## EXERCISE DESCRIPTION
From the records below, copy every line that contains the word "computer".

Stored records
=-=-=-=-=
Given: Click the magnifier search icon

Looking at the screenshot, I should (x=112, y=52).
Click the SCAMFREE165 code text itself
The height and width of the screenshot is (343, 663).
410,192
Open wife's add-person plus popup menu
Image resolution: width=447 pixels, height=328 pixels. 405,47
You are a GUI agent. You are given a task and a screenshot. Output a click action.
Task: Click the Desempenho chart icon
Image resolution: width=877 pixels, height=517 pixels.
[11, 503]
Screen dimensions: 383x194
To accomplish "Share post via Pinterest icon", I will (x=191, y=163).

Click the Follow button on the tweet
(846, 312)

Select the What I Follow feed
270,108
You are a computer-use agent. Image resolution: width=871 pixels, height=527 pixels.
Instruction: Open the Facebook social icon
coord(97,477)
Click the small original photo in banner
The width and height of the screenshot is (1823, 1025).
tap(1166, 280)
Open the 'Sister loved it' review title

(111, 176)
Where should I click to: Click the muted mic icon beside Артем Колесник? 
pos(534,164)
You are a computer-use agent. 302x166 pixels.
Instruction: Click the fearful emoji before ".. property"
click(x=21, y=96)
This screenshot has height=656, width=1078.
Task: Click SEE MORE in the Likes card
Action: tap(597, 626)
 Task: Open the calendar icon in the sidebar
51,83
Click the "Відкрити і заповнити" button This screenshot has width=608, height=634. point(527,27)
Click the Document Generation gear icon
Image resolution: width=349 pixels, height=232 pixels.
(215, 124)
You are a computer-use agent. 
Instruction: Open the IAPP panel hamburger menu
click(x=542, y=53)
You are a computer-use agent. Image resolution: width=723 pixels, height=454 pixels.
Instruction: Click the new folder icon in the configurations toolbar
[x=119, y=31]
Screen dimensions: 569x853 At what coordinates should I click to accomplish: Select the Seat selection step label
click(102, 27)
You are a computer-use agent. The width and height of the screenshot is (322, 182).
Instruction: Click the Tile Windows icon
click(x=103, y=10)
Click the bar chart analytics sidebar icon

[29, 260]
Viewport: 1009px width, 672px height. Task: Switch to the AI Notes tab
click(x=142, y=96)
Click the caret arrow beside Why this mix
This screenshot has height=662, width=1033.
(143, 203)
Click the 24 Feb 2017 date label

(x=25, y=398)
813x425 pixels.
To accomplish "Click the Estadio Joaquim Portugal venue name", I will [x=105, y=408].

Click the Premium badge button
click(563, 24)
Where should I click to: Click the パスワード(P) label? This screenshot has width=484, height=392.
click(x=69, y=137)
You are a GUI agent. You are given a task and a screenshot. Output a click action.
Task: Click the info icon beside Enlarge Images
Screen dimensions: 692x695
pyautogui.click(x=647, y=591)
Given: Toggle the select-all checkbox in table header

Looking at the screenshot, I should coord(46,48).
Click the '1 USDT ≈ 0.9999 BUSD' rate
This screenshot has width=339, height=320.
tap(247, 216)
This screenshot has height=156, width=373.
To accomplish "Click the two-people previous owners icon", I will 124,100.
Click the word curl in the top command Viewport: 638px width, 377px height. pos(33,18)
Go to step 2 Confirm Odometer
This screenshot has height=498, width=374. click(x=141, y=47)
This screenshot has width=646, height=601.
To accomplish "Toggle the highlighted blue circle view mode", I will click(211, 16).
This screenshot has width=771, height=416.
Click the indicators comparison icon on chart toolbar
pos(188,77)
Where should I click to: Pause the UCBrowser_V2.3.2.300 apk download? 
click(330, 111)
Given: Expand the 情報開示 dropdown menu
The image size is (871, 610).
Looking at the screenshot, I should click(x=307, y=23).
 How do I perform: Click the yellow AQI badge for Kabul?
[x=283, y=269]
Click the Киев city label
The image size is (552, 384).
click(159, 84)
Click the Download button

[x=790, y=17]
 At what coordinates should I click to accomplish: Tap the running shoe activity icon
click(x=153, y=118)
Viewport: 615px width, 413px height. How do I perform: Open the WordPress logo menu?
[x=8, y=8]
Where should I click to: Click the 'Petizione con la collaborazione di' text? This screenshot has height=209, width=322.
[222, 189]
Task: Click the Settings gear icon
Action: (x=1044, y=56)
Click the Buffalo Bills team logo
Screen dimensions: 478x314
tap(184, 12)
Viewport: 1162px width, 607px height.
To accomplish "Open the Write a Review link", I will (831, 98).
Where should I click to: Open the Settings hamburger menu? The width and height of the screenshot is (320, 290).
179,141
=-=-=-=-=
## ANSWER FOR THIS EXERCISE
You are a computer-use agent. Image resolution: width=871 pixels, height=527 pixels.
You are a computer-use agent. 302x166 pixels.
You are a computer-use agent. 
You are a computer-use agent. Image resolution: width=723 pixels, height=454 pixels.
You are a computer-use agent. The width and height of the screenshot is (322, 182).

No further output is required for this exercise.